I do my canonicalisation (is that a word?!) early on so that later I can assume HTTP_HOST on anything that gets through is what I expect

explain "early on".
it sounds like you are okay with chained redirects.
ideally you should redirect the first request to the canonical url instead of redirecting the first request to the canonical hostname and then possibly fixing other url issues in subesequent response(s).
6:35 am on Apr 12, 2015 (gmt 0)

Senior Member from US 

WebmasterWorld Senior Member lucy24 is a WebmasterWorld Top Contributor of All Time 5+ Year Member Top Contributors Of The Month

joined:Apr 9, 2011
posts:15928
votes: 884


Or am I missing something important there?

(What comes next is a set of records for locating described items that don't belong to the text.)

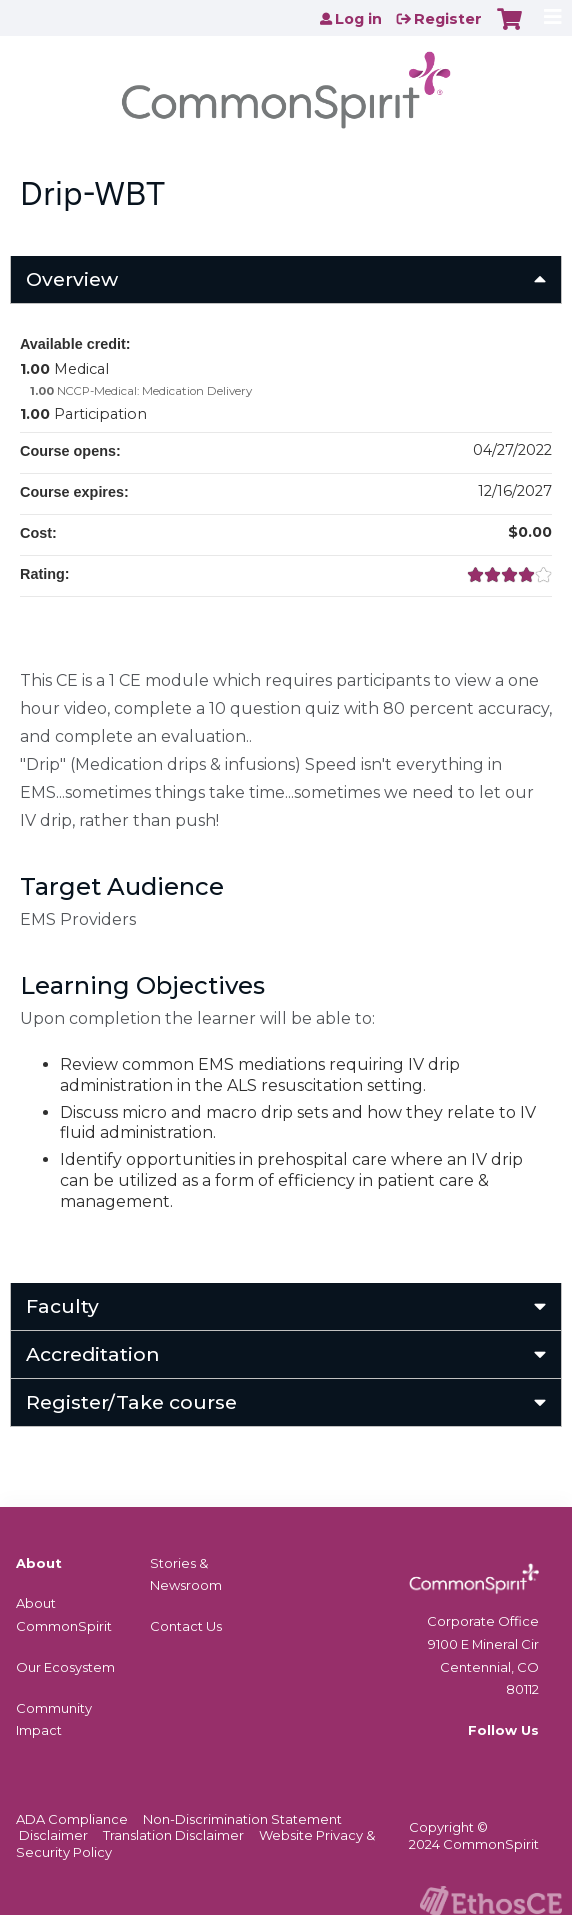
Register (448, 19)
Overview (72, 279)
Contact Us (186, 1626)
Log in (358, 19)
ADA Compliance (72, 1819)
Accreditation (93, 1354)
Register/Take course (131, 1402)
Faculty (62, 1306)
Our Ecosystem (65, 1667)
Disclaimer (53, 1835)
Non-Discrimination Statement (242, 1819)
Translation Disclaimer (173, 1835)
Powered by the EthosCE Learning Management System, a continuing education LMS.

Only that fact that this will lead to multiple (i.e. more than one) redirects. Search engines absolutely hate this-- and so do humans with slowish connections. Satellite, for example, which people only use if nothing else is available where they live.

Besides, most redirects-- including the ones you were asking about-- are site-specific. So they'll have to be typed in one at a time anyway. Redirects that are the same on all domains can pretty well be counted on the fingers of one hand.

Changing HTTP_HOST to www.example.com should not be time-consuming. It's a single global replace. I recommend something like
http://%{HTTP_HOST}/
>>
http://www.example.com/
(a form that would only occur in a RewriteRule target) so you don't accidentally change any RewriteConds at the same time.
2:04 am on Apr 13, 2015 (gmt 0)

New User

joined:Mar 26, 2015
posts: 4
votes: 0


Thanks for that, I see where you mean about the multiple redirects. I'll review for that. Cheers guys.